Procede il percorso per realizzare la Coalizione Stop Biocidio in Campania. Continuano le assemblee e gli incontri dei gruppi di lavoro. “Dall'assemblea di questa settimana – scrivono in un comunicato gli attivisti della Coalizione – è emersa la volontà di implementare le iniziative di sensibilizzazione e di lotta a partire dal prossimo mese di settembre, puntando ad attraversare l'autunno imprimendo una spinta decisiva al percorso di lotta contro il biocidio. E' emersa altresì la necessità di costruire per la fine dell'estate dei momenti pubblici di approfondimento ed incontro, che possano essere anche appuntamenti di carattere regionale per aggregare altre realtà in lotta”. Prossimo appuntamento sarà il 24 ad Aversa. In questa fase estiva l’obiettivo è quello di preparare il terreno per mettere in campo una grande manifestazione regionale nel prossimo autunno.

Cittadini reattivi

In Lombardia si sviluppa il progetto cittadinireattivi.it. Giornalisti, attivisti e ambientalisti hanno ideato un progetto comunitario per mettere in rete tutte le realtà in lotta per l’ambiente e la salute. “Il progetto parte dalla Lombardia – scrivono i portavoce – la regione a più alta concentrazione di siti industriali e con un elevato numero di siti bonificati e da bonificare su cui si è espressa recentemente anche la Commissione Parlamentare di inchiesta sulle attività illecite connesse al ciclo dei rifiuti: ‘Se quello delle bonifiche è un eco business dai profitti elevati, soprattutto per le imprese che vi operano illecitamente, dall’altro canto molte aree contaminate attendono per decenni che si individuino le risorse economiche per il risanamento del terreno e il ripristino dei luoghi’.
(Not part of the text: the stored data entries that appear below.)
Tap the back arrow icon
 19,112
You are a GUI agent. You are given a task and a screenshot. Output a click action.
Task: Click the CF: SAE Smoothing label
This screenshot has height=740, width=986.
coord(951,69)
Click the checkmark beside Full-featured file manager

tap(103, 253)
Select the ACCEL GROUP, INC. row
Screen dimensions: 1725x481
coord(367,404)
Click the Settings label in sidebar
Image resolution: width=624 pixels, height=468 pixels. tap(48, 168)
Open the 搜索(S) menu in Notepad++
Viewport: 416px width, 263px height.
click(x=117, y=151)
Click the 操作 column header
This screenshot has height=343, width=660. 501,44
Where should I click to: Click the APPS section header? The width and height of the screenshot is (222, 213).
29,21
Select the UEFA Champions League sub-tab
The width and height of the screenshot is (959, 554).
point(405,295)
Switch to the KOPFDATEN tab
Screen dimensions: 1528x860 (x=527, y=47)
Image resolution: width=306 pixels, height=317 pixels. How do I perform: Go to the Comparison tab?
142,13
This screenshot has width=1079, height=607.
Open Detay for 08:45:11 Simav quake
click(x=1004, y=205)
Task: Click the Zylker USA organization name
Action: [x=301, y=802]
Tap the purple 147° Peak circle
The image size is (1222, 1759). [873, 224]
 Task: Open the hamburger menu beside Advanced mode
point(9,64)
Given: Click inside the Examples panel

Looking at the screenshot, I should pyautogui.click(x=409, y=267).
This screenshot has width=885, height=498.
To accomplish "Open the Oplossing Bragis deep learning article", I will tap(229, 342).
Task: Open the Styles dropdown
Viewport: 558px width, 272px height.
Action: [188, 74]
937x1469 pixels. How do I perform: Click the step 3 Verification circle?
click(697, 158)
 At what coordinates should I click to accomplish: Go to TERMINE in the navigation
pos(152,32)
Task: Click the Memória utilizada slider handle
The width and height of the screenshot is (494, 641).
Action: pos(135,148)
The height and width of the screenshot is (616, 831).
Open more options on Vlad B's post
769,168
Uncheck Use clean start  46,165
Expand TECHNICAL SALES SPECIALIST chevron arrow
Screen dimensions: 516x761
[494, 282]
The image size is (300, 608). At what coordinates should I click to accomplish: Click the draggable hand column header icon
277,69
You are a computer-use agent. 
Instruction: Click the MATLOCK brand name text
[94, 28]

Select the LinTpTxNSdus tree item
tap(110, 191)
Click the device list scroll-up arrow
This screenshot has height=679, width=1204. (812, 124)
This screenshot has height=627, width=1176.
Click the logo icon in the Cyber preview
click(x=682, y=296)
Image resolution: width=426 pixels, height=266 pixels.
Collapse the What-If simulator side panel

L’invito è quello di collaborare non solo “all’inchiesta ad alto impatto civico attraverso la mappatura dei siti da bonificare in Italia ma anche ad una vera e propria campagna che metta in luce le buone pratiche messe in atto da cittadini, comitati e amministratori locali per far conoscere e diffondere le modalità, i  percorsi e l’impegno necessario per salvaguardare il territorio italiano, la salute e la legalità”. Cittadini Reattivi chiede di condividere  “video, foto e documenti inerenti cosa succede nel tuo territorio” perché “la lotta per una vera cittadinanza partecipata parte da noi”.

Da Nord a Sud si intravede un autunno caldo sul fronte delle lotte ambientali. La Valsusa potrebbe essere meno distante e meno sola.